Drive Encryption Software: U of Nevada Health System Warms Of Patient Data Breaches.

Computers were stolen from the Reno offices of the University Health System, a clinical program run by the University of Nevada School of Medicine.  It appears that full disk encryption software like AlertBoot was not used to secure patient data, since potentially affected patients are being alerted that their information “may have been viewed without consent,” something that is implausible with the correct data security software in place.

Two Computer Servers Stolen

According to, two computers (and only these two computers) were taken from the aforementioned offices on June 11.  There were no signs of forced entry.

The computers not only contained information on patients–names, Social Security numbers, medical information, and account numbers–but also personal information for some physicians.

It is not known at this point how many people are affected, although the university started mailing data breach notification letters last week. (It bears mentioning that the university is mailing out breach notifications to people “whose information would not have included details like social security numbers.”)

Complying with Nevada Breach Notification Laws and HIPAA?

EXTRACTED MATERIAL
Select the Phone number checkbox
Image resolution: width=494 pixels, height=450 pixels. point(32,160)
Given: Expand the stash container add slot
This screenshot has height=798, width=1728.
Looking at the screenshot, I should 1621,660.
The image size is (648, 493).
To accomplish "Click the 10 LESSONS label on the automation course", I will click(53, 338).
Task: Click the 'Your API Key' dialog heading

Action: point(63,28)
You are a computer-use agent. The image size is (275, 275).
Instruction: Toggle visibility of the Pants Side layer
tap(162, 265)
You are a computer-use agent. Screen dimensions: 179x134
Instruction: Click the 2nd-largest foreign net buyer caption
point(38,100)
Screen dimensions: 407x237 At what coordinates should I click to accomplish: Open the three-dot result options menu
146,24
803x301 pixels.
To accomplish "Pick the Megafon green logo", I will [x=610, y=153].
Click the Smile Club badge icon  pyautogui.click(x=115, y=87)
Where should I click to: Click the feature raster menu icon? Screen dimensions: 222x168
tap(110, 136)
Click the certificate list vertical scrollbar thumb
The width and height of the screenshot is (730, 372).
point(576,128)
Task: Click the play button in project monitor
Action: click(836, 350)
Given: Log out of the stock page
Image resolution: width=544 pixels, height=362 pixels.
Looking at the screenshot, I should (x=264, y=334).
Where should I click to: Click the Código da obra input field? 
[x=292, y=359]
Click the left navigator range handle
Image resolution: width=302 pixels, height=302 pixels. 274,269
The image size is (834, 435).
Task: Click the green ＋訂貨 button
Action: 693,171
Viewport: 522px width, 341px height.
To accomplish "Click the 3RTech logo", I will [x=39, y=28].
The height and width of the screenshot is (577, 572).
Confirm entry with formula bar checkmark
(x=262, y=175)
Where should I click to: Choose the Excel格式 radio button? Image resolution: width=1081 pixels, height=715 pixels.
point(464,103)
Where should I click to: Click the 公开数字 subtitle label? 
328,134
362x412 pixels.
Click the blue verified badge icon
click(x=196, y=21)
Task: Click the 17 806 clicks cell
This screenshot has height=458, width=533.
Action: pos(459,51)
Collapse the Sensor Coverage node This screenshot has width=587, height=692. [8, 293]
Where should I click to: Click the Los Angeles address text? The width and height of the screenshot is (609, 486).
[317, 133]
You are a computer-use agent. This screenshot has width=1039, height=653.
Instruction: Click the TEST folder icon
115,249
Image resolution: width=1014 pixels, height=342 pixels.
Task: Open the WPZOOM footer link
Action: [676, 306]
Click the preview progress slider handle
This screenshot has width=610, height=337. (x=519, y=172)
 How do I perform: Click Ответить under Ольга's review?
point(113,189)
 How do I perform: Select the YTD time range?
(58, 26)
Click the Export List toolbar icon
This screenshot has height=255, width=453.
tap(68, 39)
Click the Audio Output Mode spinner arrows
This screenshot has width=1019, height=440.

PROMPT 1
Rewrite the part of the University Health System breach article that opens with "According to, two" and ends with "for some physicians.", putting "doctors" in place of "physicians".
PROMPT 2
Carry on the article about the University Health System computer theft from where it stops.

OUTPUT 1
According to, two computers (and only these two computers) were taken from the aforementioned offices on June 11.  There were no signs of forced entry.

The computers not only contained information on patients–names, Social Security numbers, medical information, and account numbers–but also personal information for some doctors.

OUTPUT 2
There are two laws that the University has to keep abreast of…but only if they had not used encryption software to safeguard patient information.  Besides protecting patients from the (real, in this case) possibility of becoming ID theft victims, the use of encryption affords certain protections from the law.

In Nevada, for example, the use of server encryption software on the two stolen computers would have meant safe harbor from having to contact patients.

At the federal level, my guess is that the university also has to deal with HIPAA, since their clinic is a covered-entity under federal laws.  As I’ve covered before, the latest decision by the Secretary of the HHS, via the HITECH Act, grants safe harbor from sending breach notifications to patients as long as encryption is used to protect patient data (also known as PHI, protected health information).